According to other aspects, which are optional and can be combined with one another:

• • the vaporized, oxygen-enriched liquid is at a pressure at least 1 bar greater than the pressure of the second column, and is expanded in a turbine and then sent to an intermediate level of the second column;
  • at least one condensed portion of the argon-enriched gas is returned to the second column;
  • at least one condensed portion of the argon-enriched gas is returned to a third column, which is also fed with an argon-enriched gas flow originating from the second column, an argon-enriched flow is withdrawn at the top of the third column and an argon-depleted liquid is returned from the third column to the second column;
  • the portion of the oxygen-enriched liquid that is sent to the overhead condenser of the third column has not undergone enrichment with oxygen;
  • the third column is disposed inside the second column and the at least one portion of the oxygen-enriched liquid is vaporized by heat exchange with the argon-enriched gas inside the second column;
  • the argon-enriched gas sent to the exchanger has a condensation temperature greater than the vaporization temperature of the oxygen-enriched liquid in the exchanger;
  • all of the oxygen-enriched liquid is sent from the bottom of the first column to the heat exchanger; only a portion of the liquid is vaporized, and this portion is sent to the second column;
  • in this case, the unvaporized portion is separated in a phase separator, expanded and sent to the second column;
  • a portion of the oxygen-enriched liquid is sent from the bottom of the first column to the heat exchanger, in which it is at least partly vaporized, and a portion of the oxygen-enriched liquid is sent from the bottom of the first column to the second column, without passing via the heat exchanger.

All of the oxygen-enriched liquid sent to the heat exchanger undergoes vaporization there.

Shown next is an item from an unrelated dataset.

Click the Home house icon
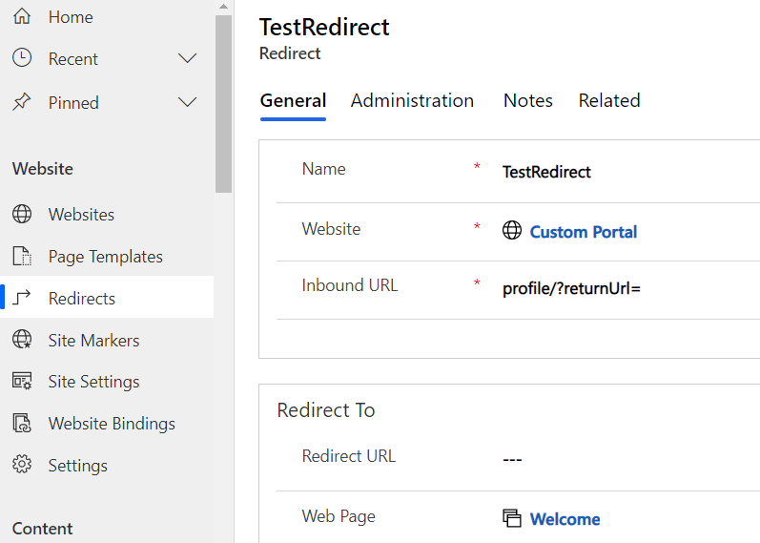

According to another subject of the invention, an apparatus is provided for separating air by cryogenic distillation, comprising a first column operating at a first pressure, a second column connected thermally to the first column and operating at a second pressure, which is lower than the first pressure, a heat exchanger, means for sending cooled air, purified to remove water, to the first column, operating at a first pressure, where it is separated into a nitrogen-enriched gas and an oxygen-enriched liquid, means for withdrawing a liquid enriched in nitrogen relative to the air from the first column, means for sending the nitrogen-enriched liquid to the top of the second column, means for withdrawing a liquid enriched in oxygen relative to the air from the first column, optionally means for sending a first portion of the oxygen-enriched liquid to an intermediate level of the second column, optionally after enrichment thereof with oxygen, means for withdrawing a gas enriched in argon relative to the air from the second column, means for sending a portion of the oxygen-enriched liquid to the heat exchanger for at least partial vaporization thereof by heat exchange with the argon-enriched gas, and means for sending the oxygen-enriched liquid vaporized in the heat exchanger to an intermediate level of the second column, optionally following a step of oxygen enrichment of the vaporized liquid, a third column, means for sending at least one condensed portion of the argon-enriched gas in the heat exchanger to the third column, and means for sending an argon-enriched gas flow originating from the second column to the third column, means for withdrawing an argon-enriched flow at the top of the third column, means for sending an argon-depleted liquid from the third column to the second column, means for sending a portion of the oxygen-enriched liquid to an overhead condenser of the third column, and means for sending the vapour produced by vaporizing the oxygen-enriched liquid in the overhead condenser to the second column, characterized in that the means for sending the portion of the oxygen-enriched liquid to the overhead condenser are connected directly to the first column without passing via the exchanger.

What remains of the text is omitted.